Nothing would bother me more than if they found me strange at the office. I like to revel in the irony that they don't find me at all strange. I like the hair shirt of being being regarded by them as their equal. I like the crucifixion of being considered no different. There are martyrdoms more subtle than those recorded for the saints and hermits. There are torments of our mental awareness as there are of the body and of desire. And in the former, as in the latter, there's a certain sensuality....
Also this one... I think I had copied it on the blog before too but just in case. I find it very funny and very sad (like he says himself).
[But] as an ironic spectator of myself, I've never lost interest in seeing what life brings. And since I now know beforehand that every vague hope will end in disillusion, I have the special delight of already enjoying the disillusion with the hope, like the bitter with the sweet that makes the sweet sweeter by way of contrast. I'm a sullen strategist who, having never won a battle, has learned to derive pleasure from mapping out the details of his inevitable retreat on the eve of each new engagement.

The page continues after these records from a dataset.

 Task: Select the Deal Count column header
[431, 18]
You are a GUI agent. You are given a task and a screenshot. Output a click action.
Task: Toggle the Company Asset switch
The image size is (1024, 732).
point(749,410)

My destiny, which has pursued me like a malevolent creature , is to be able to desire only what I know I'll never get. If I see the nubile figure of a girl in the street and imagine for the slightest moment, however nonchalantly, what it would be like if she were mine, it's a dead certainty that ten steps past my dream she'll meet the man who's obviously her husband or lover. A romantic would make tragedy out of this; a stranger to the situation would see it as a comedy; I, however, mix the two things, since I'm romantic in myself and a stranger to myself, and turn to page to yet another irony.
5 comments:
Thanks for this - it'll drive me back to The Book of Disquiet, to unending disquiet. The irony of it.
Good post Alok.
i have never had any qualms about naming my blog after this book.....and you must must read the Ricardo Reis one.
alok, this is incredible! jeronimo is a good friend of mine, how small is the world! I couldn't believe my eyes when I read your post...
Roxana: wow! :) I loved his comment.. "center of a center where there was nothing" sounds really amazing!
Kubla: I have that Ricardo Reis book. Will get to it soon. I am in the middle of The Leopard and Virgin Soil (Turgenev) these days...
Cat: reading Pessoa made me think of "losers" in a radically new way :)
Indeed, I felt the shock of recognition :)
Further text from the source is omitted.